Task statement =
Find the line containing "You are a computer-use". Retype it and every later line of the records exactly, leaving out pictures.

Source data =
-=-=-

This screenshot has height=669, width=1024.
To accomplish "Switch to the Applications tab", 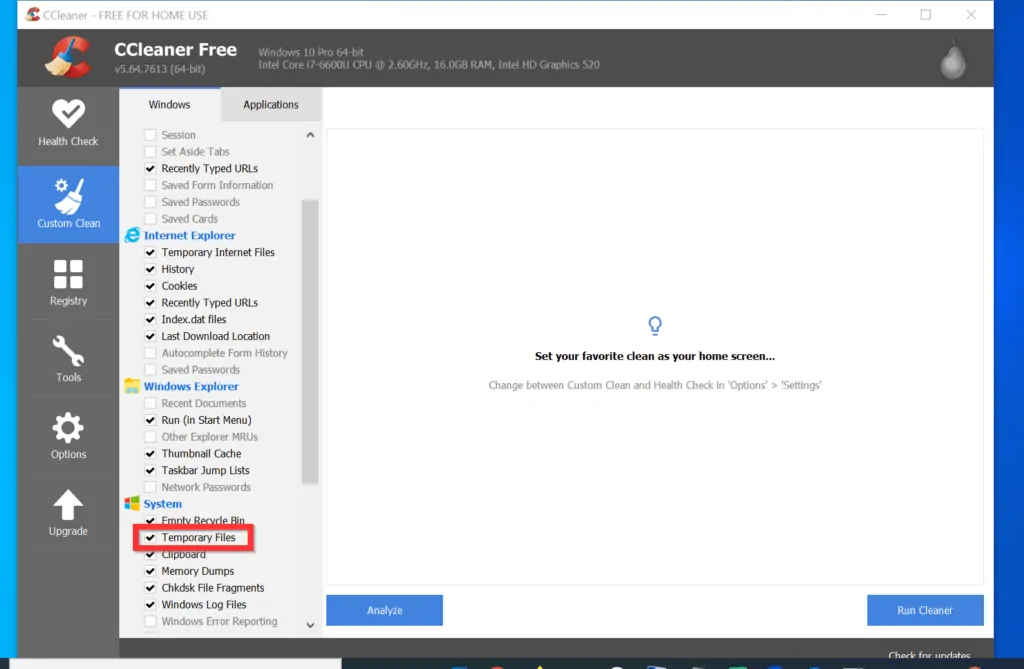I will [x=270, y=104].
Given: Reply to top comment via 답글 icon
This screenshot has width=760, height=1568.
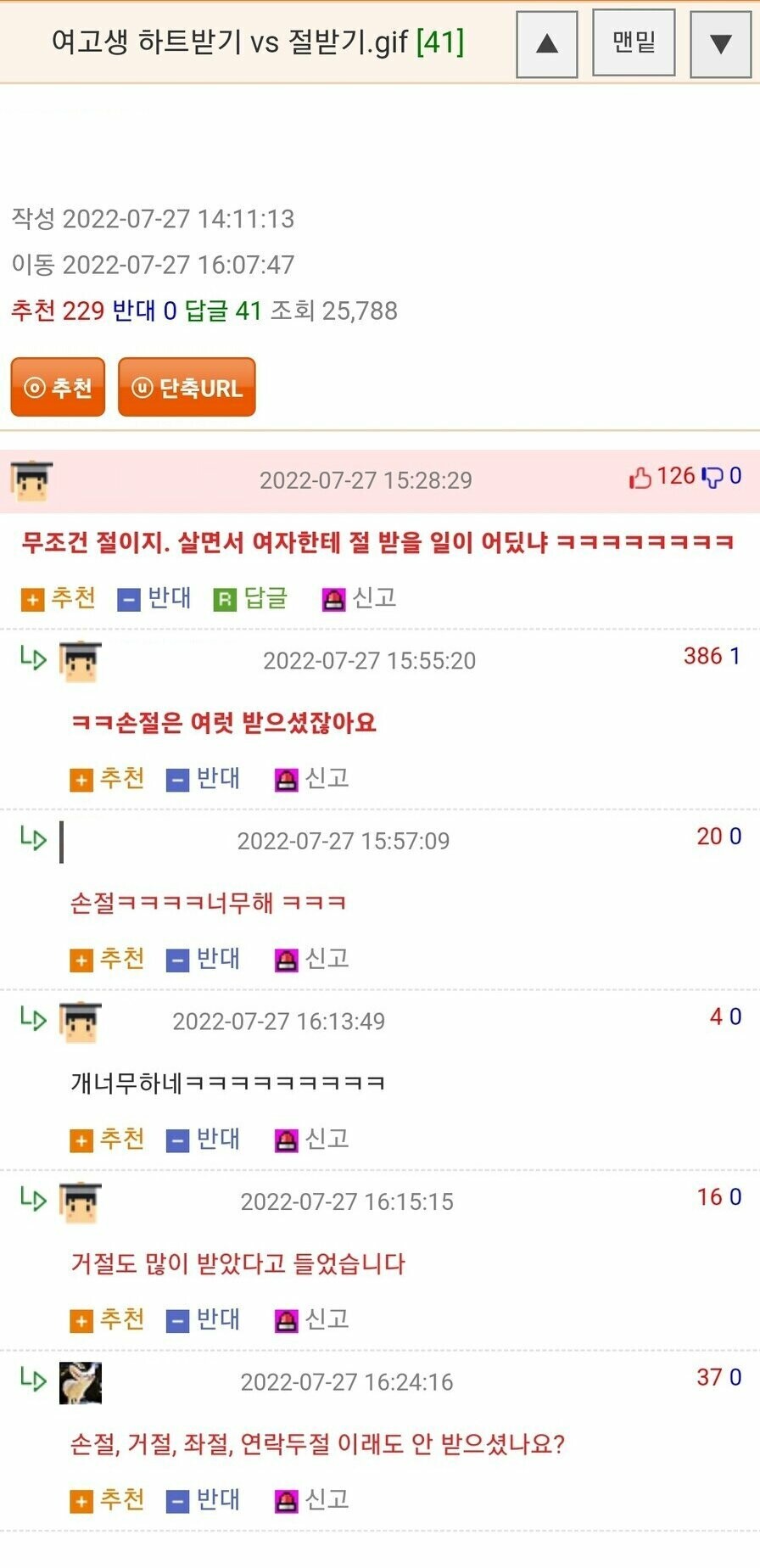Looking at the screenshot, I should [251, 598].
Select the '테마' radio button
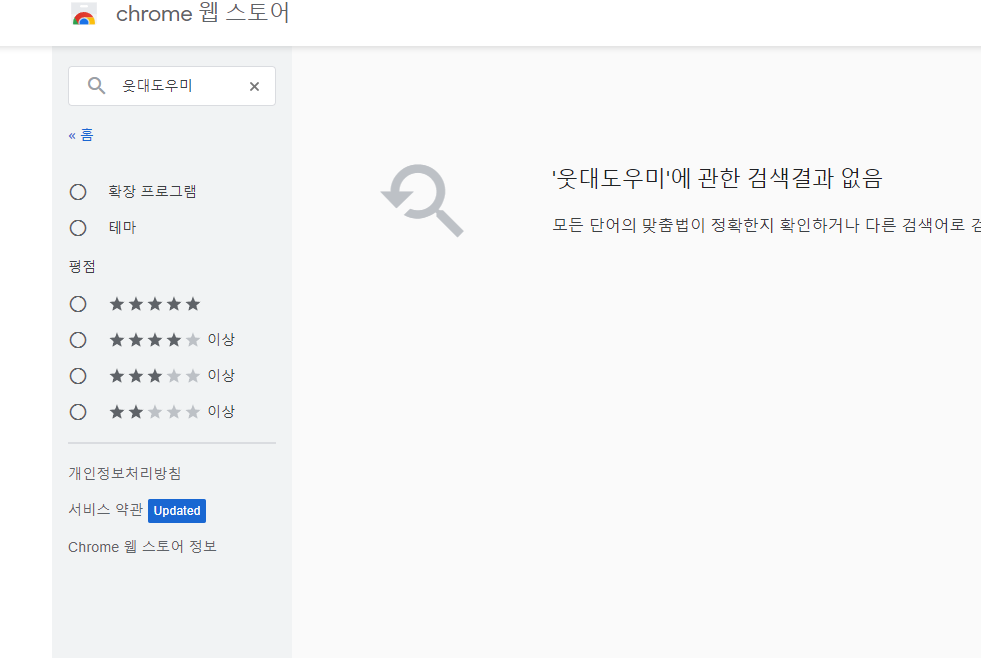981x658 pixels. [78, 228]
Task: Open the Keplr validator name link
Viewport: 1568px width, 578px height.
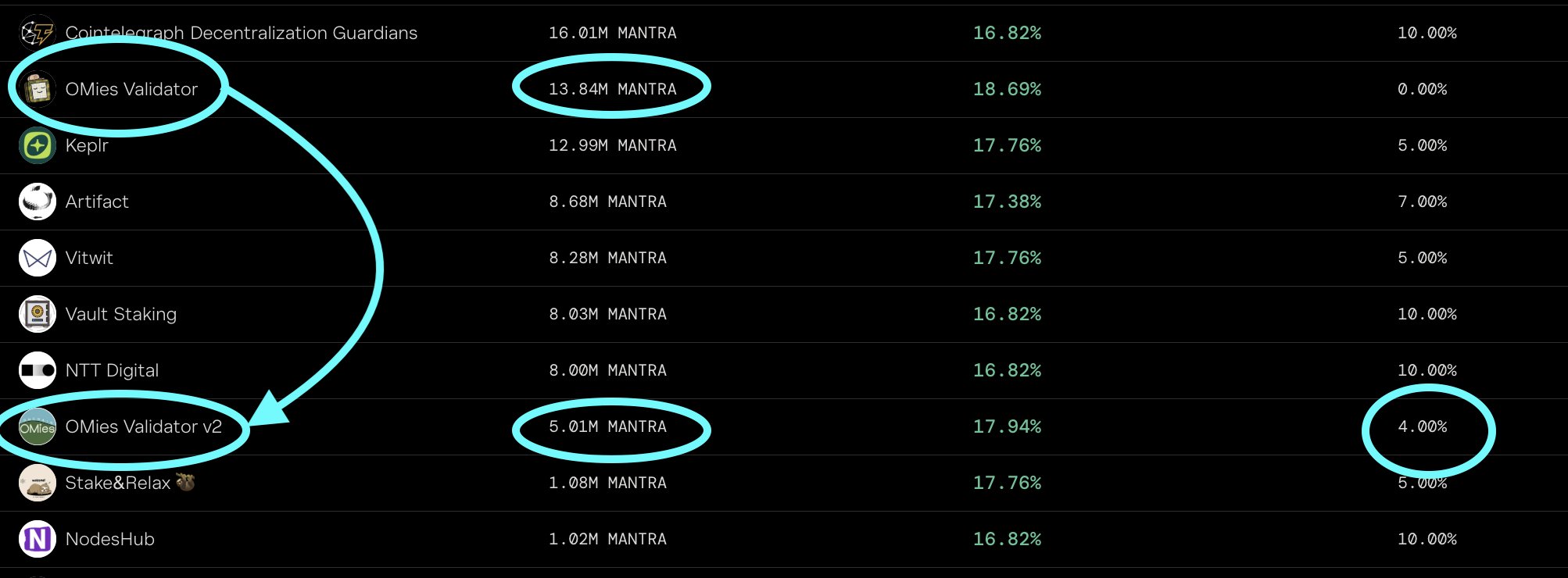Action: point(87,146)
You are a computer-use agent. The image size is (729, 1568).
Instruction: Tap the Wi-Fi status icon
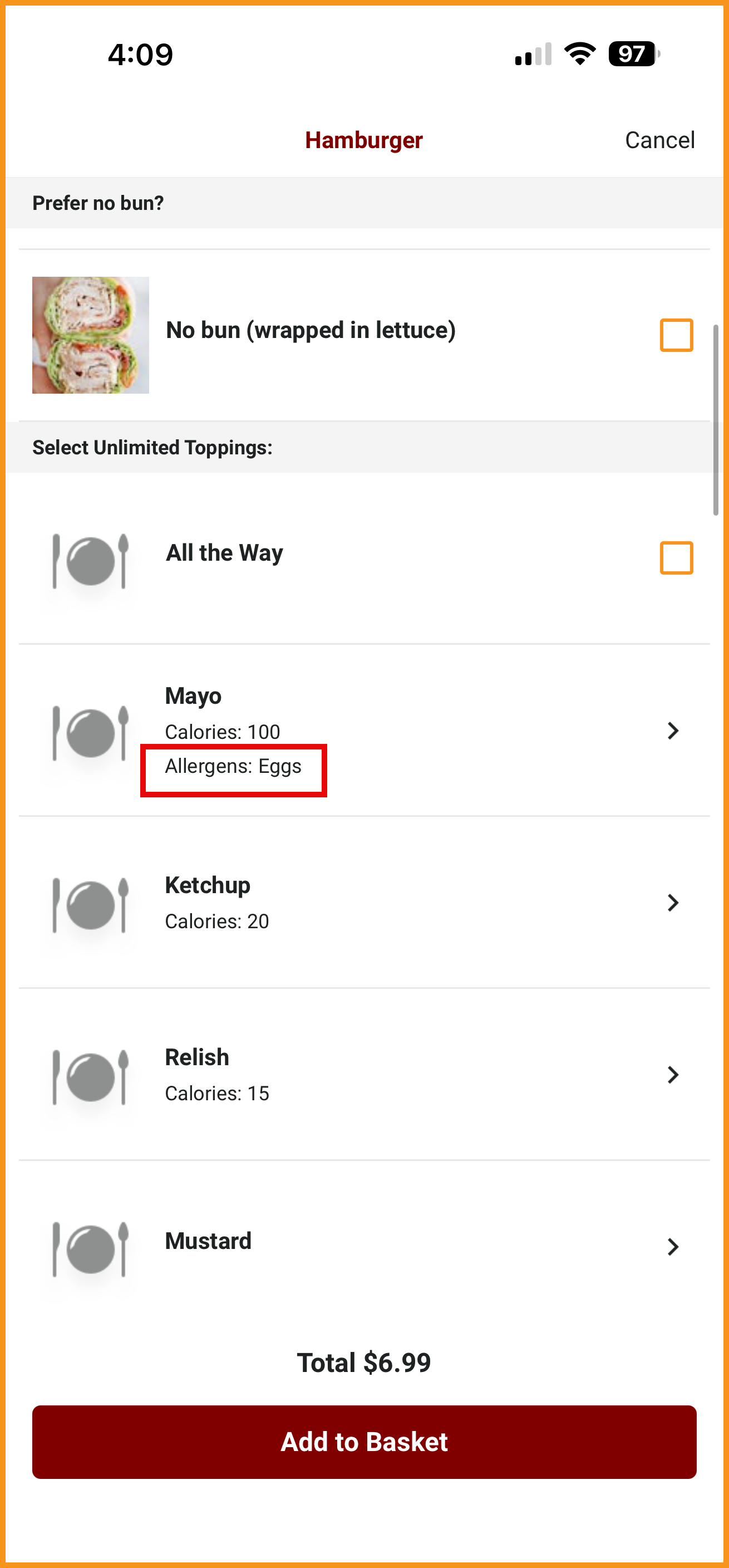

-=-=-

Your solution =
You are a computer-use agent. The image size is (729, 1568).
Instruction: Tap the Wi-Fi status icon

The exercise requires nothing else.